Data for locating words and elements
Start

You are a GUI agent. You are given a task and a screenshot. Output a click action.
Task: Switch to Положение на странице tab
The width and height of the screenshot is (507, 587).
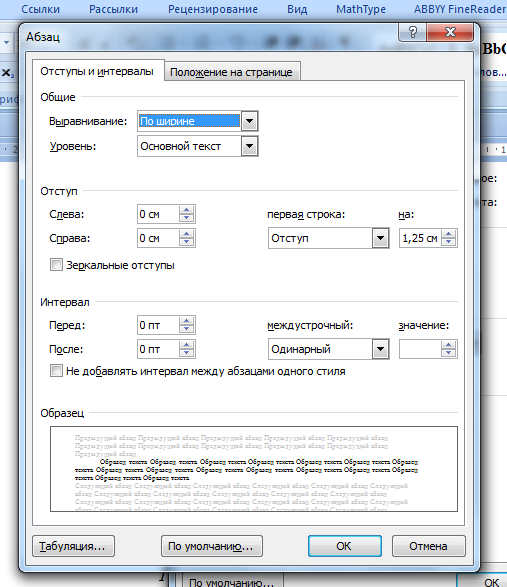pos(231,72)
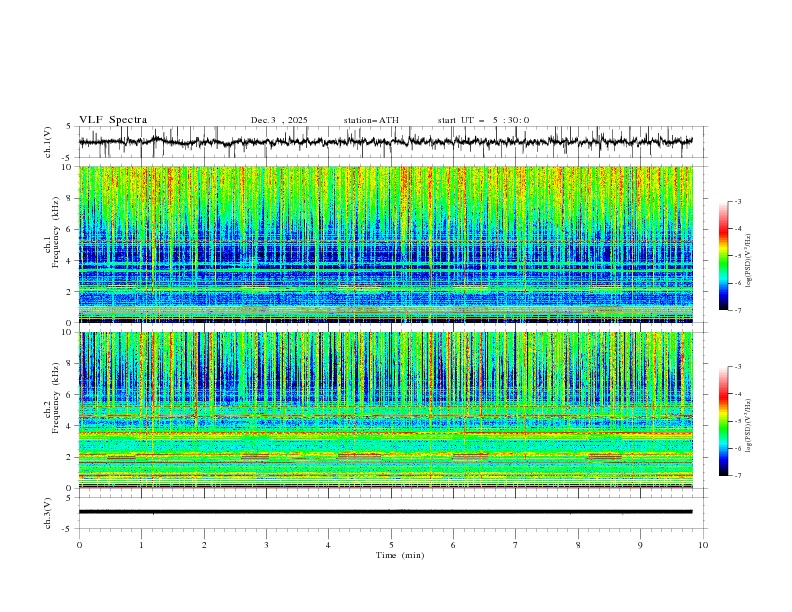Click the ch.1 spectrogram plot
The width and height of the screenshot is (792, 612).
[390, 244]
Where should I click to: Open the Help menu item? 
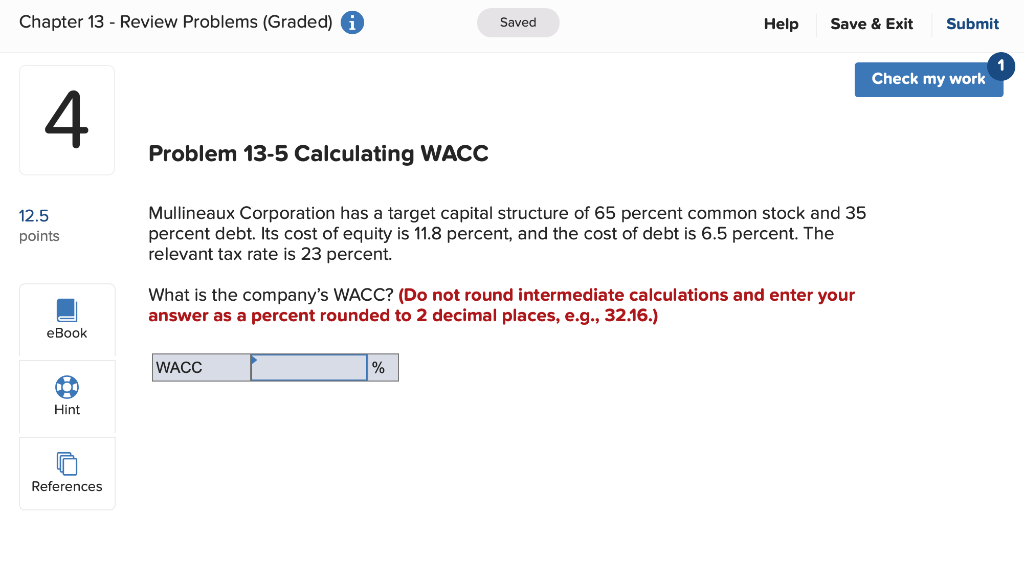pyautogui.click(x=781, y=23)
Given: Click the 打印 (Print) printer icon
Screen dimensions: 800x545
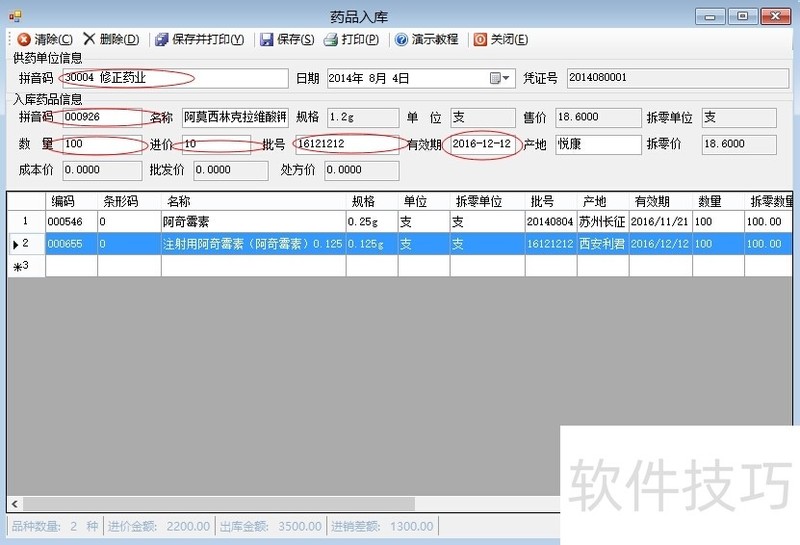Looking at the screenshot, I should (x=331, y=40).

End

The task:
Can you rewrite all of the data above, replacing "menu item" with "menu entry", keeping everything else the same and leaving the pictures out?

Result:
You are a GUI agent. You are given a task and a screenshot. Output a click action.
Task: Switch to Положение на странице tab
The width and height of the screenshot is (507, 587).
pos(231,72)
Click the ch.1 spectrogram plot
The width and height of the screenshot is (792, 612).
[390, 244]
Where should I click to: Open the Help menu entry? 
pyautogui.click(x=781, y=23)
Given: Click the 打印 (Print) printer icon
Screen dimensions: 800x545
Looking at the screenshot, I should (x=331, y=40).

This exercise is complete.